Marta Lipinski, PhD, Assistant Professor, Departments of Anesthesiology and Anatomy & Neurobiology, has been awarded a five-year, $1,678,905 R01 grant from the National Institute of Neurological Disorders and Stroke (NINDS) for “Function and Mechanisms of Autophagy-Lysosomal Pathway in Traumatic Brain Injury.”
Dan Schulze, PhD, Associate Professor, Department of Microbiology & Immunology, and Path Sensors, a company housed in the BioPark, have been awarded a $100,000 grant from the Maryland Industrial Partnership to develop a “Universal Antibody-Based Biosensor System.”
Robert Sheneberger, MD, Assistant Professor of Family & Community Medicine and Country Medical Director, Institute of Human Virology, has been awarded a five-year, $50 million award from the Centers for Disease Control and Prevention (CDC) Office of Global Health for “Stop Mother and Child HIV Transmission (SMACHT) in the Republic of Zambia,” under the President’s Emergency Plan for AIDS Relief (PEPFAR). In utilizing this award, IHV’s project strategy will incorporate community workers into the process of identifying, testing, and monitoring pregnant women and their infants throughout pregnancy and breastfeeding with a goal of improving maternal-infant outcomes.
Congratulations to the following who have received honors!
Julie Frank, MS, CGC, Genetic Counselor, Department of Pediatrics, passed the National Genetic Counseling Board exam in February and is now a Certified Genetic Counselor (CGC).
Elena Grill, MS-I, is the first medical student to be selected by the Foundation in Anesthesia Education and Research (FAER) to work with a faculty member at her own institution (FAER criteria normally require that applicants must travel to another medical school for their summer research).
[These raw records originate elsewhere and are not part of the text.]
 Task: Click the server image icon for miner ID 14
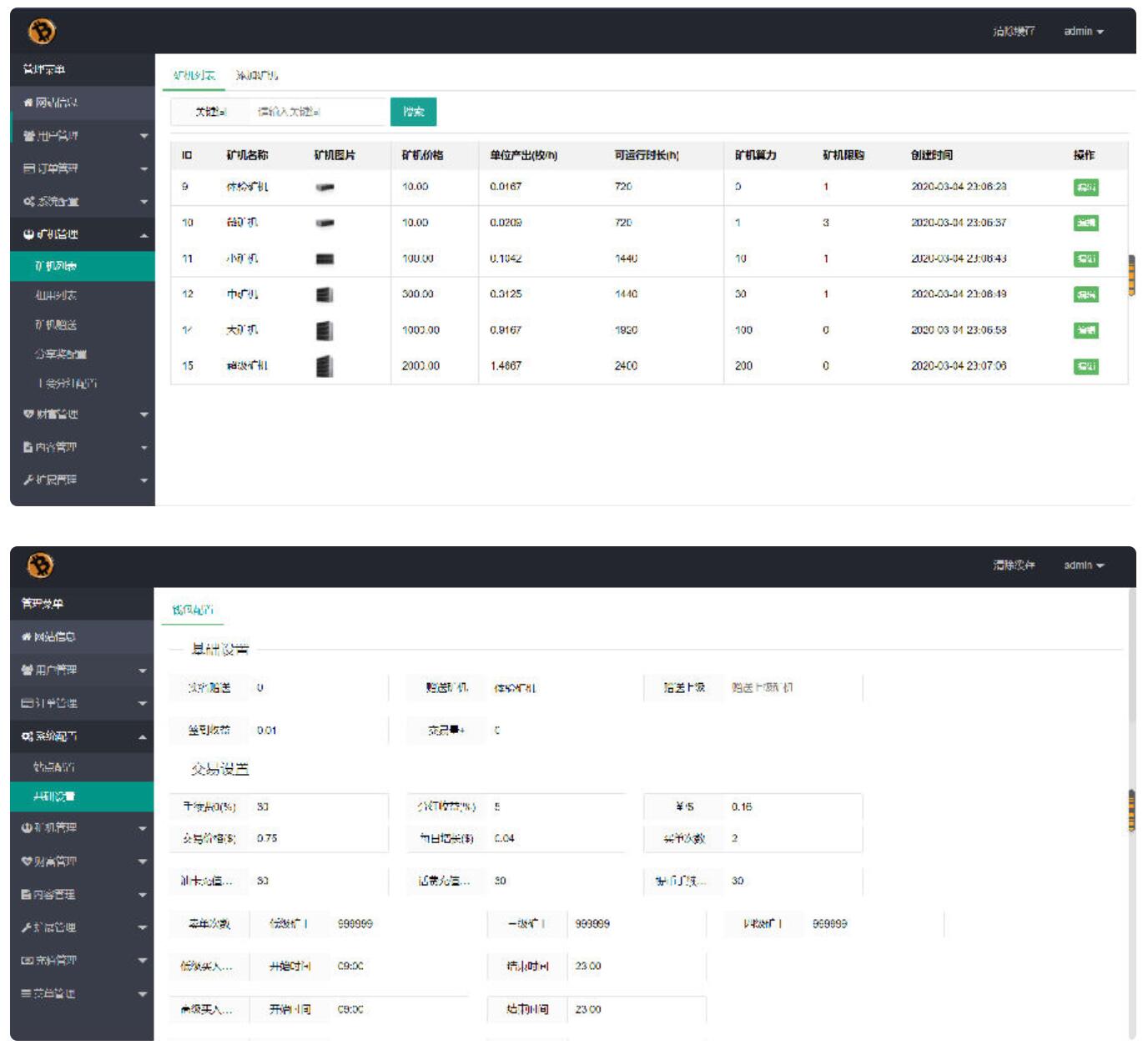pos(325,330)
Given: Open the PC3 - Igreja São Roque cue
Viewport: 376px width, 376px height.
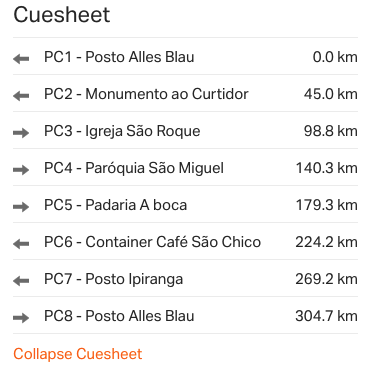Looking at the screenshot, I should [x=185, y=130].
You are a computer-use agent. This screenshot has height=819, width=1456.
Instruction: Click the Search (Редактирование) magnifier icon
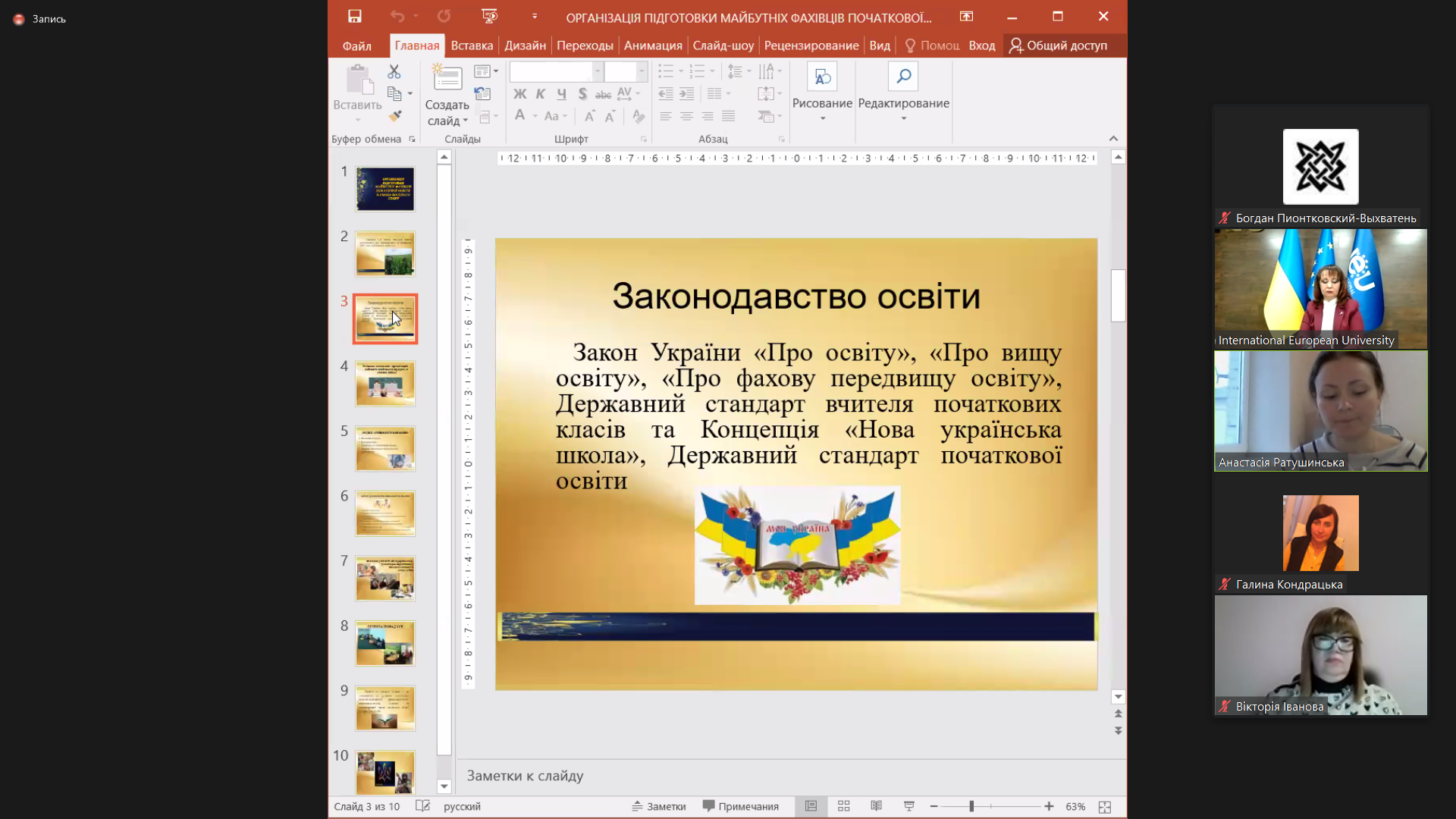(x=902, y=76)
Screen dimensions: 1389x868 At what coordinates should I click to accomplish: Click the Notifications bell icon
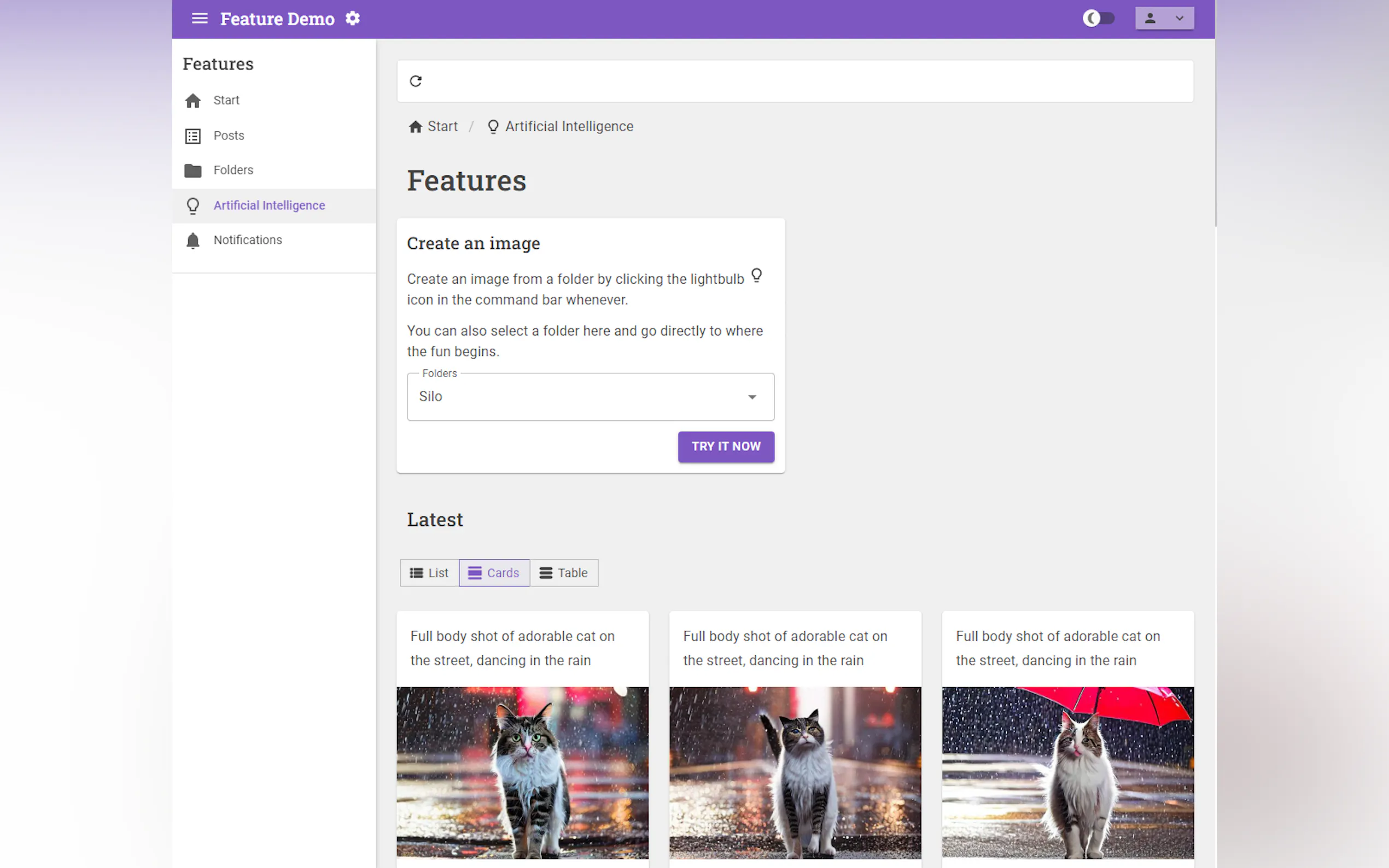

Ms. Grill will be mentored by Maureen McCunn, MD, MIPP, FCCM, Associate Professor, Department of Anesthesiology. Dr. McCunn is performing qualitative research using semi-structured interviews and a modified grounded theory technique in order to define the services, information, access to care, and support systems that trauma survivors want after hospital discharge, that are currently unavailable in our healthcare system.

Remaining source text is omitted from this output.